=== AIM OF THE TASK ===
In the part of the entries that opens with the line containing "will tap(51, 37)." and closes with the line containing "Looking at the screenshot, I should tap(13, 10).", substitute "navigation menu" for "hamburger menu". Reproduce only those lines, with everything else left unchanged.

=== Entries on finding words and elements ===
+ + +
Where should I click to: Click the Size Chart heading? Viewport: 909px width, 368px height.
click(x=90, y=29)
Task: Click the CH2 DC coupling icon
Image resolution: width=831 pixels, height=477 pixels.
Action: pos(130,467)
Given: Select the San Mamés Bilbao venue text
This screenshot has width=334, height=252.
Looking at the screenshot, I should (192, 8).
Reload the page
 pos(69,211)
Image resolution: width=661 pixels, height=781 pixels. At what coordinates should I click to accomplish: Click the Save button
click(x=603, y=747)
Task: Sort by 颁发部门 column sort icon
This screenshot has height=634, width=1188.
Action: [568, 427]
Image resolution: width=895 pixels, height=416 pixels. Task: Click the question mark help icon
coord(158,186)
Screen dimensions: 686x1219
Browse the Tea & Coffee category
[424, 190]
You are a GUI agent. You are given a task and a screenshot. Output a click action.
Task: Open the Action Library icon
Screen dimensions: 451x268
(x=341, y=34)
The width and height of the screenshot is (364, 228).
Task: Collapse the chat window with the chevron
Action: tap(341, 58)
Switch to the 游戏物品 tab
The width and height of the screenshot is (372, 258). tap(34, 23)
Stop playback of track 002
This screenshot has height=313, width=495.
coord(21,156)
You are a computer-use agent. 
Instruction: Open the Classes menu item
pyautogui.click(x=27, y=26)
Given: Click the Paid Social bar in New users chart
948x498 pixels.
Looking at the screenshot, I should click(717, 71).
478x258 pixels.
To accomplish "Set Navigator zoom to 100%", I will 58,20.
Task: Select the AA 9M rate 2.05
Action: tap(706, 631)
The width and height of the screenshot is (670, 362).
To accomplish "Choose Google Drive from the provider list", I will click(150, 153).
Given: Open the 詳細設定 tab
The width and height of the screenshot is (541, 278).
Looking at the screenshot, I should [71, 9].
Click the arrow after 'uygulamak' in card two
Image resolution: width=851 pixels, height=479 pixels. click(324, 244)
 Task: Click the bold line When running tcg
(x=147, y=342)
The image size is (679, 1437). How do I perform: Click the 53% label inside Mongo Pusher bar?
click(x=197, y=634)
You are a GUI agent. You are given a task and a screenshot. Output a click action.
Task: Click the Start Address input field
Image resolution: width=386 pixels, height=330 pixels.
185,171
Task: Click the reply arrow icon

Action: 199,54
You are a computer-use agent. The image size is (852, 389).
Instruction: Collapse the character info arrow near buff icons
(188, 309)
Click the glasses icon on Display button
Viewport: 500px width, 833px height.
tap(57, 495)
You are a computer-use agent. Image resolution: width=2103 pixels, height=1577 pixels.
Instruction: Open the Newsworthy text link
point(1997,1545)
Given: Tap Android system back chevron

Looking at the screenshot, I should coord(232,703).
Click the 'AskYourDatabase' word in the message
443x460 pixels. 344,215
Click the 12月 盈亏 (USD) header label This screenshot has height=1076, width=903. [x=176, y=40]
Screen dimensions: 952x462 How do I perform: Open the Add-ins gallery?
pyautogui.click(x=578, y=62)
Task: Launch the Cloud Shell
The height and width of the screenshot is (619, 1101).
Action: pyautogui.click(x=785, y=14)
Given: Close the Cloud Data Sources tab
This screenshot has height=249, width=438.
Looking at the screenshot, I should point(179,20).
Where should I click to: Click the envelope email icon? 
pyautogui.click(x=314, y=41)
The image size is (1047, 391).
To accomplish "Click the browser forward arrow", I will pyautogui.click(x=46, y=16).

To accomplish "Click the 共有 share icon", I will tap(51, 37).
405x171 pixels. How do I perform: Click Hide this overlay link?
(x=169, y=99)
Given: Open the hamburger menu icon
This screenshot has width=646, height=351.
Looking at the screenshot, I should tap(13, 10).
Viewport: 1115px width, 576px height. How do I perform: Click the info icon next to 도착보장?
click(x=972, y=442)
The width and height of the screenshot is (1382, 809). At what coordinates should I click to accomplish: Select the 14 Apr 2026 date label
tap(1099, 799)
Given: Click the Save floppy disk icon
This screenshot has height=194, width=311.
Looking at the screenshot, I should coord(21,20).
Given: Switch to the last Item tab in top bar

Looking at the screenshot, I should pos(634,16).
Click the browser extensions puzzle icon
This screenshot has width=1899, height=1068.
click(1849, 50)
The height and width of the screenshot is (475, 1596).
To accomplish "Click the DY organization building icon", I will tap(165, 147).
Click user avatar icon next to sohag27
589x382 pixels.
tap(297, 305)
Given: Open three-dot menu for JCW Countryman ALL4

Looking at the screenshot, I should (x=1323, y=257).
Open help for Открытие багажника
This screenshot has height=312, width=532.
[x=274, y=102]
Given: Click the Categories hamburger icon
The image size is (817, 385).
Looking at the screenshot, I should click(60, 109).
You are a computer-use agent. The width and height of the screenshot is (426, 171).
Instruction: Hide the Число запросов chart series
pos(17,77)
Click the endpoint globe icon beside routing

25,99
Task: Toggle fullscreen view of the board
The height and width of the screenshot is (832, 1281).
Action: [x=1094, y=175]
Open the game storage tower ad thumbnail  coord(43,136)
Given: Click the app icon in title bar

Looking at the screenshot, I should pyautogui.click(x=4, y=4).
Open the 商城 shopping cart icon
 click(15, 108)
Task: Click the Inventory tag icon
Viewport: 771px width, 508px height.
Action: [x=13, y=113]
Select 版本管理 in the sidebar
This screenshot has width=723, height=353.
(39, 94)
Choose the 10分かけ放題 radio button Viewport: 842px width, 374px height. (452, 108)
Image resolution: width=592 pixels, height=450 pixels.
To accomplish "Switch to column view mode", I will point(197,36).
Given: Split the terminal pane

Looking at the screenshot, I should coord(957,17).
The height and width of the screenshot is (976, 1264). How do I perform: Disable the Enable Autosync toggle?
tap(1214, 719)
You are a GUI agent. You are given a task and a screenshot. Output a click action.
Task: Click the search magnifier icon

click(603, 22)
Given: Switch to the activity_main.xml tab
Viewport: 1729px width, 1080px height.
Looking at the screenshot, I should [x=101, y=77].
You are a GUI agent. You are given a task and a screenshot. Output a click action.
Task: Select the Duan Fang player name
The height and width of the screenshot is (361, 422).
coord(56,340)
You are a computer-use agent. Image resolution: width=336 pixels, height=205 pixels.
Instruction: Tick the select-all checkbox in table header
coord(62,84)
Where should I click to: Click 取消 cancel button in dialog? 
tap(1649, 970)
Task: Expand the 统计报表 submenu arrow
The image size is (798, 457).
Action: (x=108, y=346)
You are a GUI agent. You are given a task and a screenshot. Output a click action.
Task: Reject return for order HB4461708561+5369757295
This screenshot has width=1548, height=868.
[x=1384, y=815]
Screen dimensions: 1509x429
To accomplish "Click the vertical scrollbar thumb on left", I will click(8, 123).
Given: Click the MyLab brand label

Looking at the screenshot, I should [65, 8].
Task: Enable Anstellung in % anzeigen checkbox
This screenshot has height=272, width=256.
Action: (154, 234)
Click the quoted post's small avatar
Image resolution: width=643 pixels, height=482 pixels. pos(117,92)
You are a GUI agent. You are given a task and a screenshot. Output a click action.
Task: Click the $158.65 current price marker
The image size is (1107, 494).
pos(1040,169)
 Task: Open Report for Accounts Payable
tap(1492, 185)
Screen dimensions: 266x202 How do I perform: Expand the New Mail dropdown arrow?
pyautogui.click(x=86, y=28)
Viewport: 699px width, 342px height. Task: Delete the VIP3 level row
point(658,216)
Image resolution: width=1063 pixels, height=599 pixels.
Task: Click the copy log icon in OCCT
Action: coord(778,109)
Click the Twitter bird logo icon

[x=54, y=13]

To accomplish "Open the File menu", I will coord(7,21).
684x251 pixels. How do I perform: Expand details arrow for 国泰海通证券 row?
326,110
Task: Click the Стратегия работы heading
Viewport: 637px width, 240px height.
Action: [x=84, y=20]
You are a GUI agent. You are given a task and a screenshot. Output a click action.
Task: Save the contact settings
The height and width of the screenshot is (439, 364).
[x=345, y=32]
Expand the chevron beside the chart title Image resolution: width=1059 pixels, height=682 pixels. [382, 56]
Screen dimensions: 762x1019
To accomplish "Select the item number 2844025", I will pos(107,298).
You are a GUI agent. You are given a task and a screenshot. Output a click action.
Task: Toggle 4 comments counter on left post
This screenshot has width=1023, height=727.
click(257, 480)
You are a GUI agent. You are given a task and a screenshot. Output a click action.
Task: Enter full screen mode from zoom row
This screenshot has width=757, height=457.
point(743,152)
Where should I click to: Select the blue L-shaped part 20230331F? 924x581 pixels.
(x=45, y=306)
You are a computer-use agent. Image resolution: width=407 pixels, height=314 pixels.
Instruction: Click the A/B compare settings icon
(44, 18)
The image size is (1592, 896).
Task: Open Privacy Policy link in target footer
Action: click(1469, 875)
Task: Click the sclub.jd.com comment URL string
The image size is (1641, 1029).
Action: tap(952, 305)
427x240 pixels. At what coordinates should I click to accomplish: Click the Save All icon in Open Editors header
+ + +
=== RESULT OF THE EXERCISE ===
To accomplish "Click the 共有 share icon", I will tap(51, 37).
405x171 pixels. How do I perform: Click Hide this overlay link?
(x=169, y=99)
Given: Open the navigation menu icon
This screenshot has width=646, height=351.
Looking at the screenshot, I should tap(13, 10).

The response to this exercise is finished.